- Source extract:
The high antioxidant activity of P. edulis seed extract has also been applied to processed foods. The addition of an ethanol extract of P. edulis seeds has been studied to prevent lipid oxidation in dairy beverages containing sesame seed oil, which is rich in omega-3 fatty acids; the addition of the extract increased the oxidative stability of the lipids [62]. Oil extracted from P. edulis contains polyphenols as well as α- and β-tocopherol, and extracted oil containing these compounds has been reported to have high antioxidant activity [37]. In addition, oil extracted from P. edulis seeds showed the highest antioxidant activity among the extracted oils of plant seeds such as Caryocar brasiliense Camb., Orbignya phalerata Mart. and Mauritia flexuosa L., which grow in the Amazon [63]. These observations suggest that P. edulis seed oil can also be used as an antioxidant agent.

3.2. Effect on Skin

In vitro experiments have shown that ethanol extract of P. edulis seeds increases collagen production when applied to dermal fibroblasts [39]. In addition, ethanol extracts of P. edulis seeds exhibit inhibitory activity against collagenase and elastase [58,64,65]. The skin that covers the surface of human bodies is composed of the epidermis, dermis, and subcutaneous tissue. Approximately 70% of the dermis is composed of collagen, and collagen and elastin play important roles in the formation of the dermis structure; however, the amounts of collagen and elastin decrease with age [66,67]. P. edulis seed extract increases collagen production and inhibits collagen and elastin degradation, which may contribute to the maintenance of the structure of the dermis to retain skin moisture and elasticity. The collagen synthesis-promoting effect of the seed extract disappeared when the polyphenol component in the extract was removed [39], suggesting that the polyphenol component contributes to promoting collagen production.

- Task set:
(1) List the layers that make up human skin, according to the P. edulis seed passage.
(2) Write out the part of the P. edulis seed passage starting at "The high antioxidant" and ending at "an antioxidant agent.".

- Material provided:
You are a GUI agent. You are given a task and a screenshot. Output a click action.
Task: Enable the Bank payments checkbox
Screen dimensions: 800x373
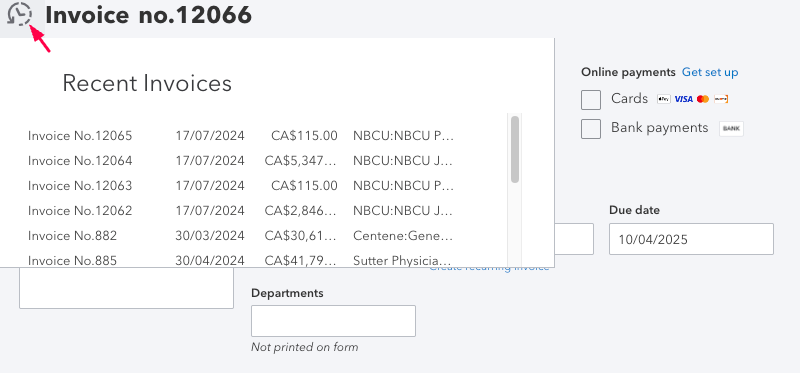(x=591, y=129)
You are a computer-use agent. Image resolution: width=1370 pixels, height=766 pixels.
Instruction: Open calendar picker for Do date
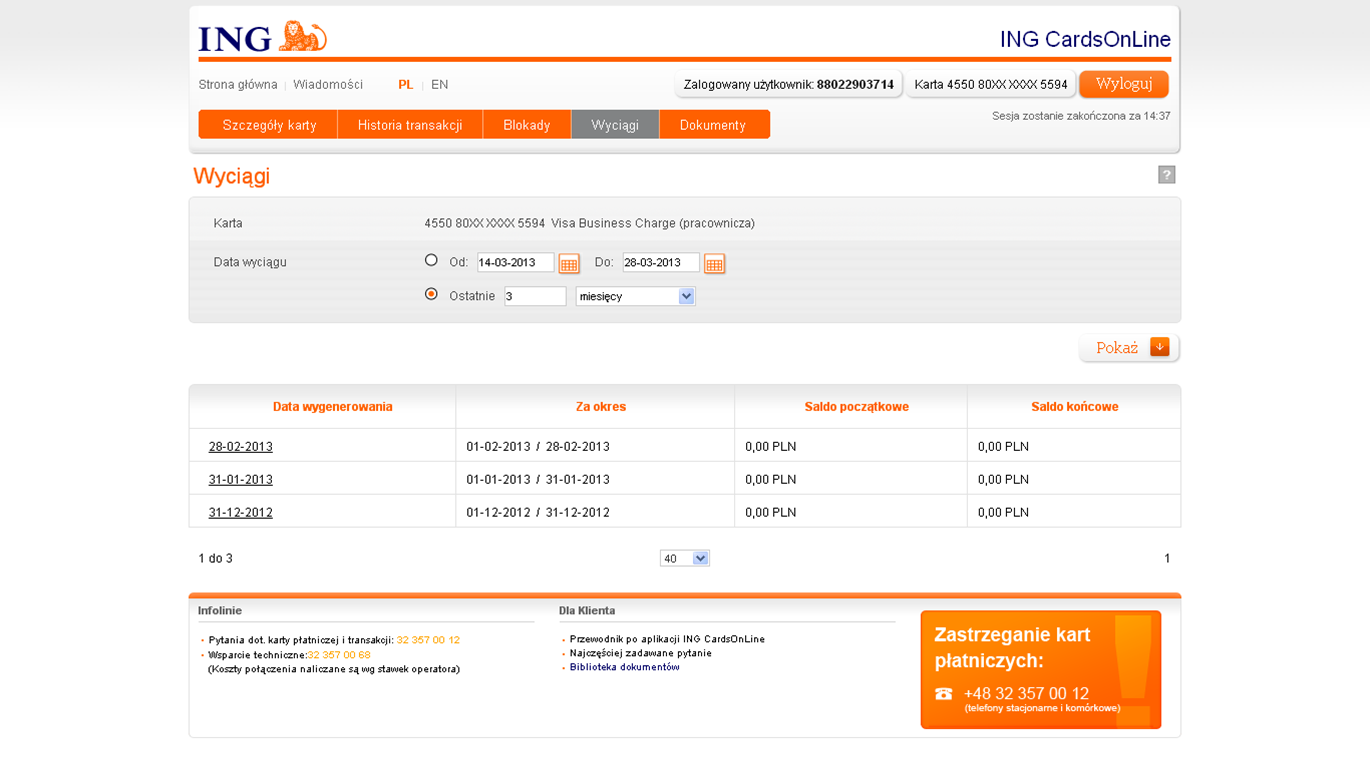714,264
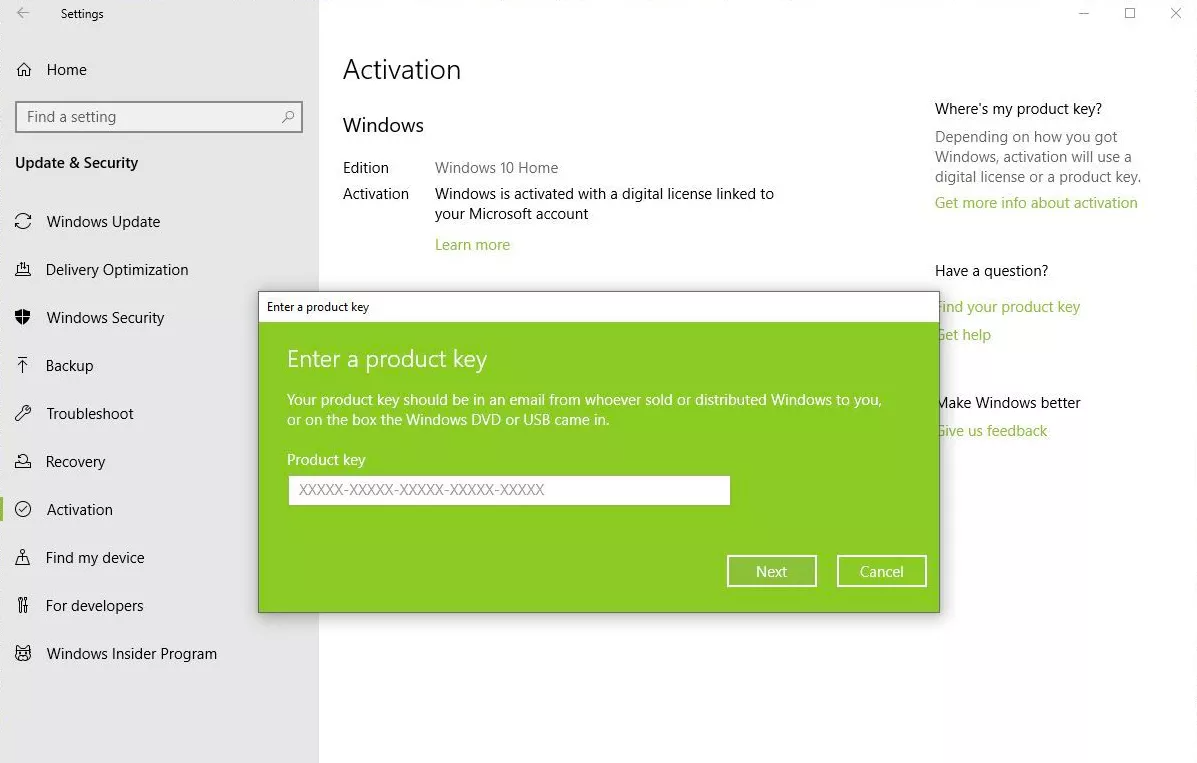Open Troubleshoot using the wrench icon
Image resolution: width=1197 pixels, height=763 pixels.
23,413
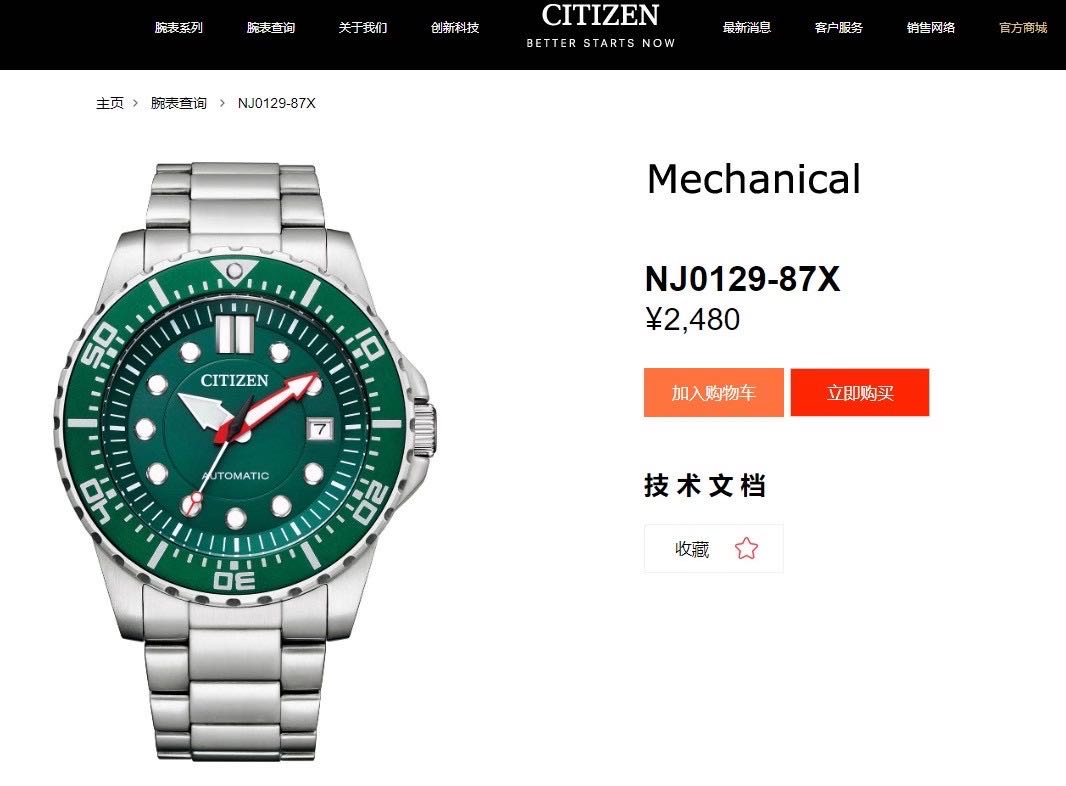Click the 收藏 favorite button
Screen dimensions: 1066x786
coord(714,548)
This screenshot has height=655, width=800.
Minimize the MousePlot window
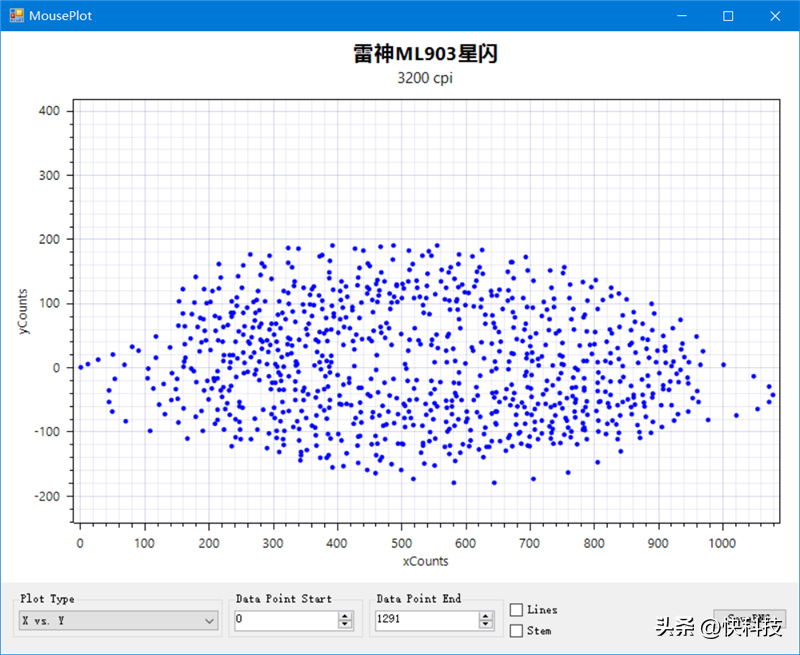682,16
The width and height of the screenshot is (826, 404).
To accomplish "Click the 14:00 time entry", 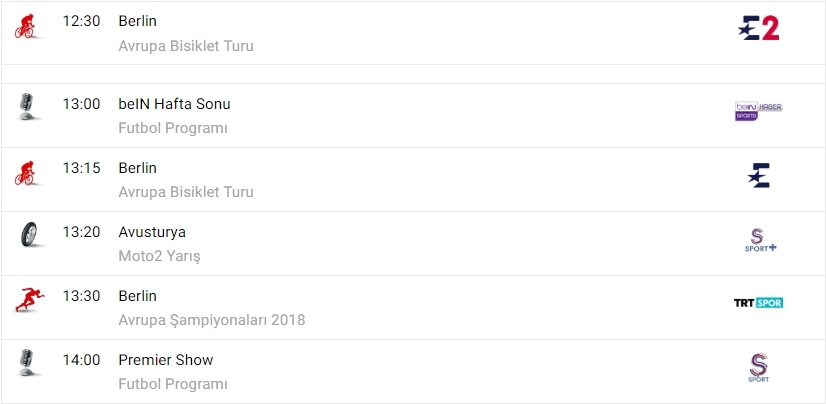I will click(81, 360).
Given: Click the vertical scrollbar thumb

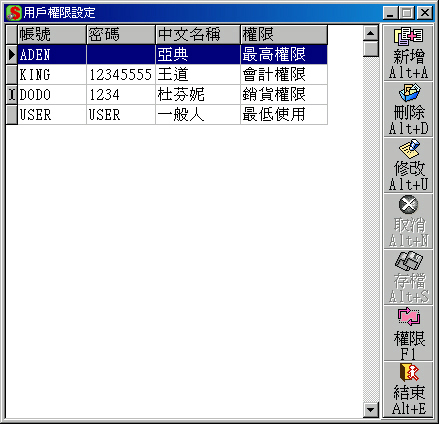Looking at the screenshot, I should point(370,49).
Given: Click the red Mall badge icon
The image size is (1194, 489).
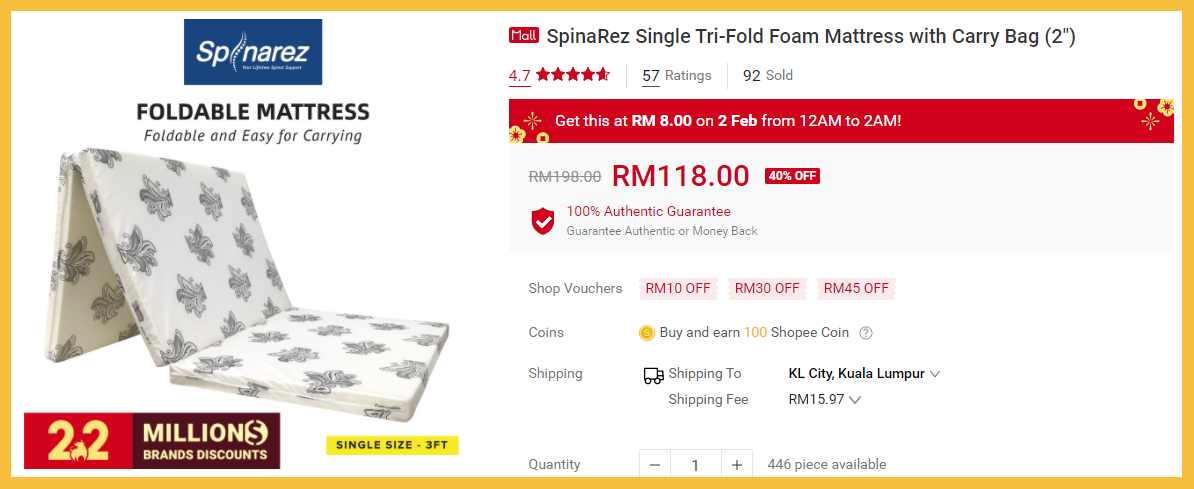Looking at the screenshot, I should point(524,36).
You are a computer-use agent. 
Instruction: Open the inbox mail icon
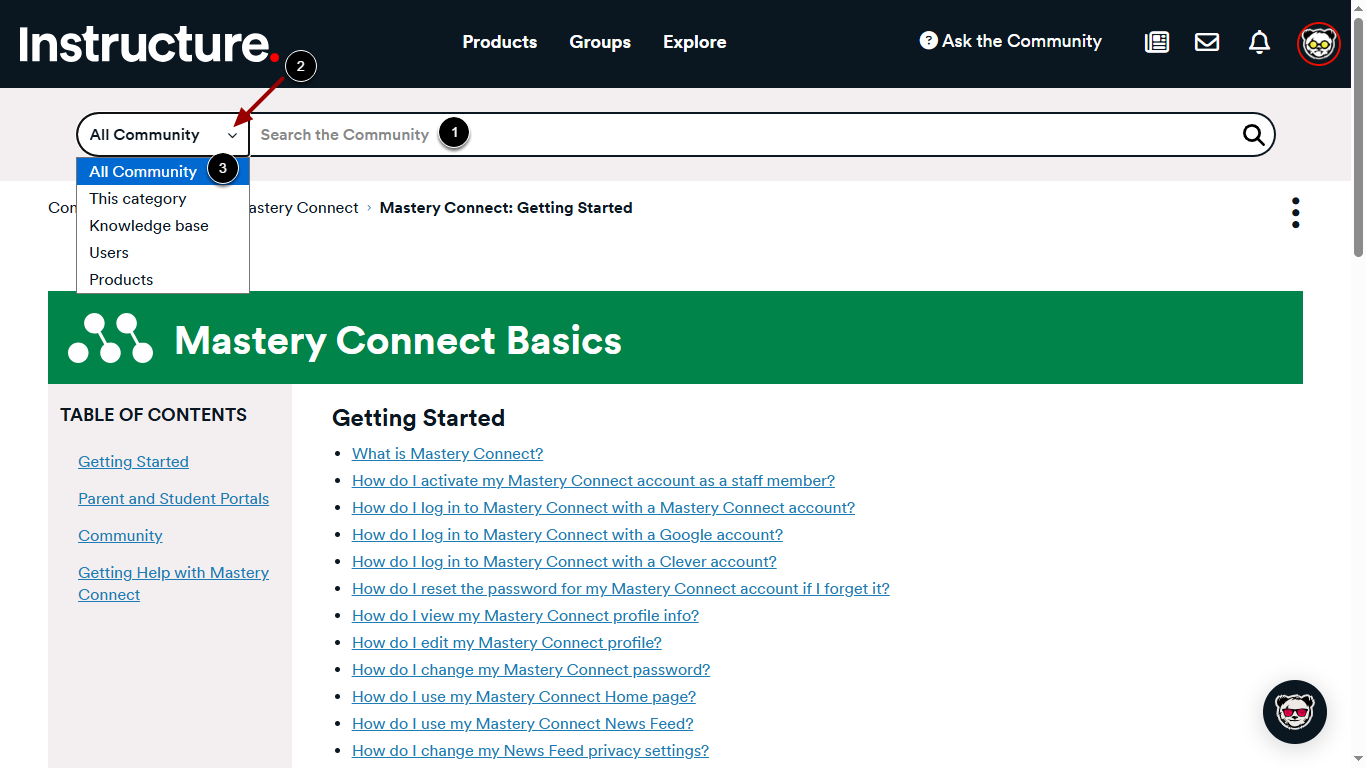[x=1207, y=42]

- Solutions per task:
(1) epidermis, dermis, subcutaneous tissue

(2)
The high antioxidant activity of P. edulis seed extract has also been applied to processed foods. The addition of an ethanol extract of P. edulis seeds has been studied to prevent lipid oxidation in dairy beverages containing sesame seed oil, which is rich in omega-3 fatty acids; the addition of the extract increased the oxidative stability of the lipids [62]. Oil extracted from P. edulis contains polyphenols as well as α- and β-tocopherol, and extracted oil containing these compounds has been reported to have high antioxidant activity [37]. In addition, oil extracted from P. edulis seeds showed the highest antioxidant activity among the extracted oils of plant seeds such as Caryocar brasiliense Camb., Orbignya phalerata Mart. and Mauritia flexuosa L., which grow in the Amazon [63]. These observations suggest that P. edulis seed oil can also be used as an antioxidant agent.